Court File and Parties
COURT FILE NO.: CV-21- 00661981 DATE: 2022-08-15 SUPERIOR COURT OF JUSTICE - ONTARIO
RE: JONATHAN A. LUBUS, MARCO STAJIC, MORDECAI BOBROWSKY, and KYLE YAMAMURA, Plaintiffs – and – WAYLAND GROUP CORP., BENJAMIN ALLAN WARD, CANACCORD GENUITY CORP., and GMP SECURITIES L.P., Defendants
BEFORE: Justice E.M. Morgan
COUNSEL: Albert Pelletier and Charlotte K.B. Harman, for the Plaintiffs Gillian Dingle and Craig Gilchrist, for the Defendants
HEARD: August 8, 2022
MOTION TO DISMISS FOR DELAY
[1] This motion is brought by the Defendants, Canaccord Genuity Corp. and RF Securities Clearing LP (formerly GMP Securities L.P.) (the “Underwriters”), who are the underwriters for the Defendant, Wayland Group Corp. (“Wayland”). The Underwriters seek to have the action dismissed for delay pursuant to section 29.1 of the Class Proceedings Act, 1992, SO 1992, c.6 (“CPA”).
[2] Wayland is, or, perhaps, was, a cannabis company that raised funds by way of public offerings in 2018. It entered into protection under the Companies’ Creditors Arrangement Act, RSC, 1985, c. C-36 (“CCAA”) in December 2019. The Statement of Claim alleges that a number of actionable misrepresentations were made by Wayland, the Underwriters, and Wayland’s former CEO, Benjamin Ward.
[3] The case against Wayland is stayed under the CCAA. But as of July 9, 2020, the court in the CCAA proceedings has permitted the action to proceed against the other parties.

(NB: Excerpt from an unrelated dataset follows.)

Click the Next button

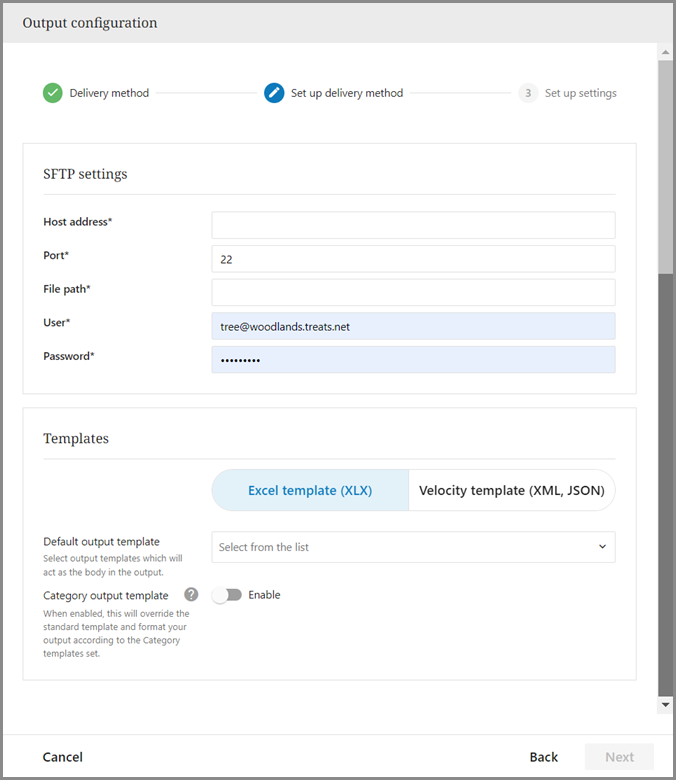619,757

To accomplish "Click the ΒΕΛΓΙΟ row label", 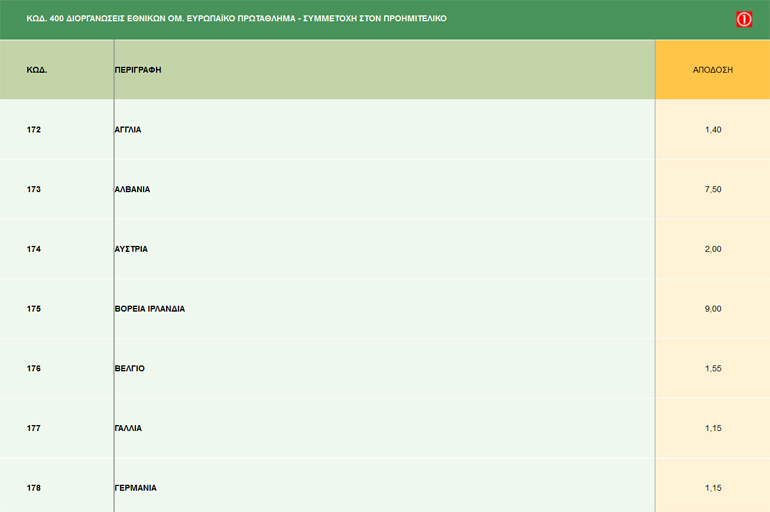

a) Admissibility of emails
[4] As a preliminary issue, the Underwriters object to two pieces of email correspondence that Plaintiffs’ counsel have introduced into the record. This correspondence is between counsel for the Underwriters and counsel for the Plaintiffs; those parties are adverse in interest here, but, according to the Underwriters’ counsel, have (or had) a common interest in the Wayland CCAA proceedings. The Underwriters’ counsel submit that the material that was privileged due to their common interest in those proceedings is privileged here as well. It is important to the Underwriters that they not be taken to have waived any privilege to which they are entitled.
[5] The second of the two emails at issue was sent by Plaintiffs’ counsel to Underwriters’ counsel on April 20, 2020. This email is produced by the Plaintiffs in an effort to show that they, through counsel, were coordinating with other parties to take steps to advance this proceeding. Plaintiffs’ counsel submit that demonstrating that such steps were taken is important to the test for delay under s. 29.1 of the CPA.
[6] The first of the two emails is dated April 16, 2020 and is also between the Underwriters’ counsel and Plaintiff’s counsel in the context of the CCAA application. It says very little of substance, and is basically a message that contains one sentence about what documents have been filed with the CCAA court – i.e. information that was available to every party in that proceeding – with the balance of the message composed of greetings between the two lawyers and one telling the other that he has been busy lately. There really is little of relevance here except, again, to show that Plaintiffs’ counsel were in communication with other parties and were not, as it were, asleep at the wheel.
[7] In my view, the April 16, 2020 email is between two parties whose correspondence may be privileged due to their common interest in litigation, but the substance of the email does not evoke any privilege. Whether or not the parties had a common interest, it is not a breach of privilege to show that one lawyer told the other what material has been filed with the court, and then greeted his friend and wished him good health. One lawyer telling the other public information and then chatting about his workload and extending well wishes raises no concern of privilege for either client.
[8] The April 20, 2020 email contains more of substance. It schedules an upcoming telephone call, which is rather innocuous in the context of this case, but then goes on to discuss a strategic point of how to frame the present action in order to better attract insurance coverage. This discussion would fall under the common interest privilege claimed by the Underwriters.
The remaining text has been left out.